Martin O’Neill’s reputation has always seemed peculiarly bulletproof. Just the other week, in an appearance on the Football Focus sofa, John Hartson was still tipping him to succeed Alex Ferguson as Manchester United manager.
It was like being transported back to the early 2000s, a time when pre-Roman Abramovich Chelsea were considered largely inoffensive underachievers, Michael Ricketts was in proud possession of an England cap and O’Neill was widely regarded as one of the most promising managers of the new millennium.
However, a decade on and after a disastrous run of two wins from his last league 22 games as Sunderland manager, some uncomfortable questions are finally being asked about the Northern Irishman’s ability.
Hartson’s suggestion that he should be in the running at Old Trafford is plainly absurd but hardly surprising given the level of devotion he has long inspired in players and supporters alike. Hartson, a staunch O’Neill acolyte and favourite from his Celtic days, where they won numerous titles and reached the final of the UEFA Cup together, understandably continues to champion O'Neill's cause. Yet the popularity he enjoys amongst the public at large, disproportionate to his actual achievements, is rather more mystifying.
Leicester was undoubtedly a prolonged success story.
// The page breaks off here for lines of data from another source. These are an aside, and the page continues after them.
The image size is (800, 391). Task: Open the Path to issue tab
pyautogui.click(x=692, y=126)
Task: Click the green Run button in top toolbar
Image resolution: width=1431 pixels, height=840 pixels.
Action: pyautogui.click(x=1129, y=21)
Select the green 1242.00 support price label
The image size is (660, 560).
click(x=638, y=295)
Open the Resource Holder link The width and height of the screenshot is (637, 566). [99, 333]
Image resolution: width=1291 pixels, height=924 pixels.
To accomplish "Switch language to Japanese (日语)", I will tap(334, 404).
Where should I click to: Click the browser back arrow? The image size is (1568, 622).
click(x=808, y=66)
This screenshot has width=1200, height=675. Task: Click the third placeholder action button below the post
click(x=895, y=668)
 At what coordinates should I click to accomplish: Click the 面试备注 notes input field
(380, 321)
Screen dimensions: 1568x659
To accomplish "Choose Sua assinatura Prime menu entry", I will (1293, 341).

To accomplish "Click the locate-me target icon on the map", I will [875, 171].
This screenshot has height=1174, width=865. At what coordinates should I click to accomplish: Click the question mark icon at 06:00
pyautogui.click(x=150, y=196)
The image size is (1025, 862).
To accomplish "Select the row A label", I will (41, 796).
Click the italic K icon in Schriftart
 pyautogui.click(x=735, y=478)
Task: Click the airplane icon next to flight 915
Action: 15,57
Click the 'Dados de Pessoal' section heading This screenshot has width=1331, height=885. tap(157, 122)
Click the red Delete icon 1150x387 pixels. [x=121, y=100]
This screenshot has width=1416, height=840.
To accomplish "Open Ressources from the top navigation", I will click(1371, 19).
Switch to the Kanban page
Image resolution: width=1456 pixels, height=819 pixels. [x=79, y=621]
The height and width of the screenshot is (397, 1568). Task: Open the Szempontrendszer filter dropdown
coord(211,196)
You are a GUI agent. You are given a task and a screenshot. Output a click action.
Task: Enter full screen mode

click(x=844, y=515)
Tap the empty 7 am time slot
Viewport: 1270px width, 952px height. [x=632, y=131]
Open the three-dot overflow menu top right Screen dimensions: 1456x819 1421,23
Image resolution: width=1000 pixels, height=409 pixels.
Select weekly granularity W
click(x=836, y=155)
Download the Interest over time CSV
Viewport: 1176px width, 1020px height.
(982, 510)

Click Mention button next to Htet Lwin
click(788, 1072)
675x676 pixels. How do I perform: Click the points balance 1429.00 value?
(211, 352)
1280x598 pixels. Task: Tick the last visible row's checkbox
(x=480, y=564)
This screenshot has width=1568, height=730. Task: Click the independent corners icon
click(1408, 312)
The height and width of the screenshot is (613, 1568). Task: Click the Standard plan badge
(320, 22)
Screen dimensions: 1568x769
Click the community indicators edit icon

O’Neill turned driven yet limited sorts like Robbie Savage, Matt Elliott and Neil Lennon into a competitive Premiership outfit that steered well clear of the relegation scrap and even lifted the League Cup in 1997 and 2000. Working on a budget brought the best out of O’Neill, forcing him to scour the lower leagues for unpolished talent rather than simply parachuting in the finished product.
By contrast, the free reign over finances he was given at Aston Villa and Celtic proved a costly experience for all concerned. Both clubs have had to scale back their ambitions and expenditures dramatically since O’Neill left. Celtic are still struggling with an inflated wage bill attributable to his period in charge.
Upon arrival in Scotland, he brought Rangers’ extended spell of dominance to an immediate end, delivering a domestic treble in his debut season. Yet the resources committed to coming out on top in this two-horse race are rarely discussed. Courtesy of an unprecedented spending spree, Celtic were able to lure Chris Sutton, John Hartson and Alan Thompson, amongst others, north of the border on huge deals.
Overpaying for such players, who, in their prime, serve an immediate purpose before becoming an unwieldy and impossible-to-shift burden, is something of an O’Neill specialty.
He left a similarly expensive legacy at Aston Villa, where Stephen Warnock and Richard Dunne—bought for big fees and of limited resale value—remain in situ. Some, including Emile Heskey, Carlos Cuellar and Habib Beye, finally left over the summer. Beye, like Bobo Balde before him, stubbornly saw out an overly generous long-term contract without troubling the first team.
The expected call from one of England’s elite clubs, or the national team, failed to materialise after O’Neill’s trophy-laden tenure at Celtic. So he pitched up at Villa Park instead, where—flush with investment from Randy Lerner—he was expected to propel them towards the Top Four.
A net spend of £84 million during his time in the Midlands brought successive sixth-place finishes, but the Champions League remained elusive. Significantly, O’Neill left when he found the American owner unwilling to throw good money after bad by continuing to back him in the transfer market.
Although many managers have narrow horizons when it comes to scouting, O’Neill is one of the worst culprits. His tendency to pay a premium for unexceptional British players rather than risk looking further afield for bargains, in evidence at both Villa and Celtic, can be seen in his Sunderland dealings as well.
Indeed, he dedicated the entire summer and £12 million to chasing Steven Fletcher when Swansea acquired the infinitely more talented and versatile Miguel Pérez Cuesta for a sixth of that fee.
Aside from a love of the chequebook, his methods remain distinctly old-school. He is a motivator more than an innovator. The virtues of this approach (loyalty to a preferred starting XI, an anachronistic fondness for wingers—Steve Guppy, Stewart Downing, Ashley Young and Adam Johnson—and emphasis on an up-tempo playing style) may have outweighed the drawbacks for a time, but not now.
Football has evolved, O’Neill has not; he continues to get by on residual goodwill as it stands.